Find someone with another 1990 ECU, and make sure you didn't get a bad one. If your not fimiliar with Prined Circuit Boards, or basic electronics, I DO NOT recommend testing the ECU on your own! But the easy way is to find one, and eliminate that possibility.

Now, a timing issue. How do you know your timing is right? What did you do to check it? If your timing was completly wrong, and you've driven the car for any length of time, you would most definately know it by now. Most likely you would have bent every valve you have, the car wouldn't hold compression. It just plain wouldn't run. Check it anyway!
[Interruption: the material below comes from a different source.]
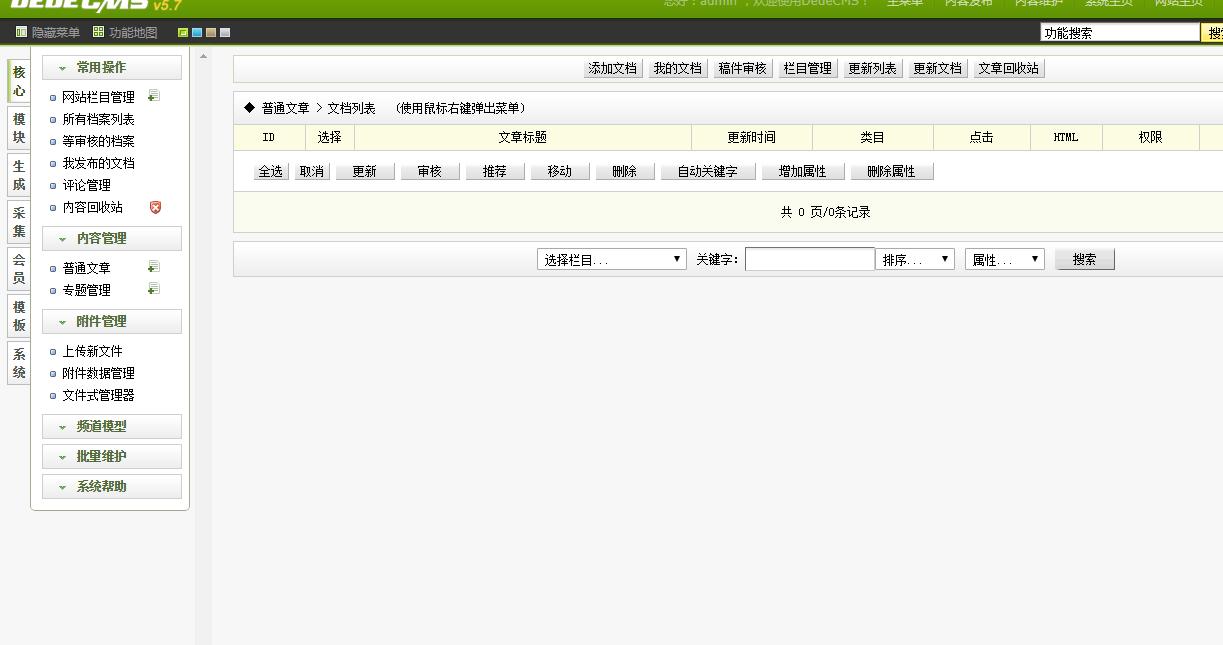Toggle the 隐藏菜单 hide-menu control
1223x645 pixels.
point(51,32)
Turn the crank by hand, clockwise and line up your timing marks. Now, if everything is lined up okay, turn the entire rotating assembly SIX TIMES CLOCK-WISE to ensure everything lines back up. It would be best to pull your accessories, and remove the timing cover to see the Crank Disc & Sprocket. This isn't necessary, but if your going to re-time the car do it anyway. Make sure your belt tension is evenly distributed on both the intake side and exhaust side of the cam gears. Ensure nothing has "jumped" a tooth or the belt isn't damaged. 1 tooth off will cause a lot of chatter, if nothing else, check that. Read the timing belt FAQ's.

Here is the link on Ignition Timing Adjustment:

Engine Timing

Once you verify that the mechanical timing is correct, we can eliminate that, and work on the big three. Just make sure that is good first. Then base timing, then connections, then plug spark, then air testing. See the pattern here?